When I first applied for the job as a ski lift attendant at Ben Lomond Alpine Village, I wasn’t sure what to expect. I had only just moved to Tasmania and really knew nothing more about the apple isle than the following: people supposedly had two heads, it was freezing cold, and not a lot of ‘mainlanders’ went there. Not a very encouraging review, but I made the move nonetheless and thought that if that wasn’t change of scenery enough, working at the snow would be.
Ben Lomond soon became one of my favourite places in Australia. I say ‘one of’ because, let’s face it, Australia is one country where you can have many favourite places. But in light of the insufferable heat wave that recently passed through NSW I have found myself thinking a lot lately about the cool days on the small mountain just an hour’s drive from Launceston. It’s no ordinary drive either. Jacobs Ladder is the appropriately named narrow road that weaves precariously up the cliff side of Ben Lomond, the only access road to the slopes, and requires a certain amount of courage to attempt. The trick is to not look out the driver side window – the jagged rocks below are known to be a bit off-putting.

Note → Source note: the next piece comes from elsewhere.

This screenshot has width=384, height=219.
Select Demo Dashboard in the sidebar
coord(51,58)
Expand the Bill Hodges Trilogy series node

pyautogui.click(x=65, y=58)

The absence of phone reception doesn’t help the nerves either. Ben Lomond is practically a technology-free sanctuary, so you can leave your mobile at home. Your hair straightener too (much to the dismay of a friend of mine who came to visit). You see, there’s also no electricity on Ben Lomond. I can assure all is forgiven, however, once you reach the top and are rewarded with some of the most beautiful scenery that Tasmania has to offer. Not only that, but as it is a protected National Park, Ben Lomond is also home to many of Australia’s favourite native wildlife. I was surprised if a day went by when I didn’t spot a wallaby bouncing by or a wombat wobbling past the ski lodges.

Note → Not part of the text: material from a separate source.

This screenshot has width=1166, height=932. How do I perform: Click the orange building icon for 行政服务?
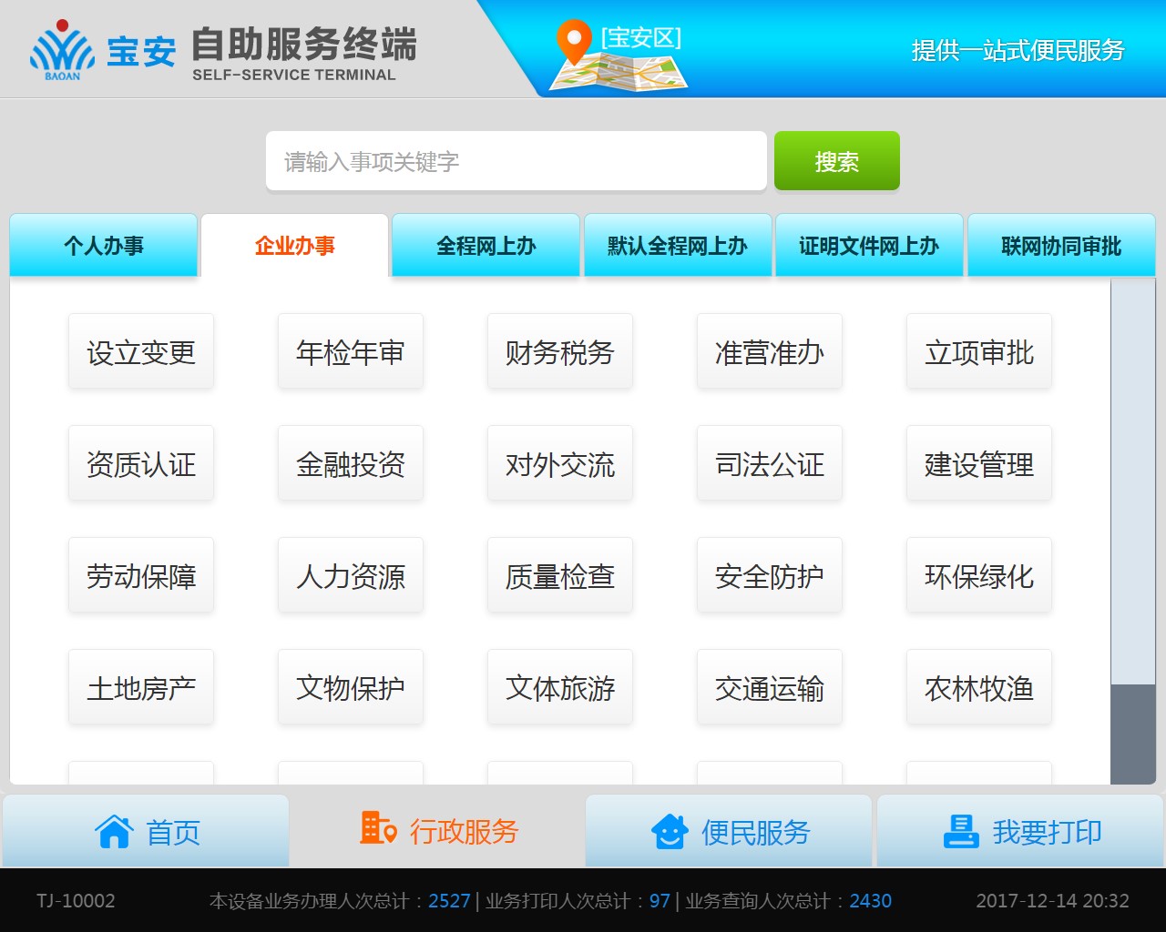click(x=378, y=828)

I know some may think that a no reception, no electricity, freezing cold, two headed Tasmanian getaway sounds a tad disconcerting, but I for one can vouch that the two months I spent on that mountain were two of the most enjoyable I’ve spent anywhere. Even on the miserably cold and wet days when I was stuck doing my fascinating snow shuffle, dreaming of Whitehaven Beach in the Whitsundays (another of my favourite places in Australia), the nameless face of one committed skier or another with only an icy red nose visible beneath goggles, hat and neck warmer would appear out of the hazy fog, hand outstretched offering me a hot chocolate. In those moments I would smile, quickly reminded that I was working in one of the friendliest and most beautiful places in the world. A small community of skiers passionate and proud of their little mountain return every year to brave the elements, a testament to the enchantment of a mountain that in many ways can’t compete with the big guns, and frankly doesn’t care.
I can also since confirm that all the Tasmanians I met had only one head, it was cold (but not always), and the mainlanders that don’t go there, are quite simply missing out.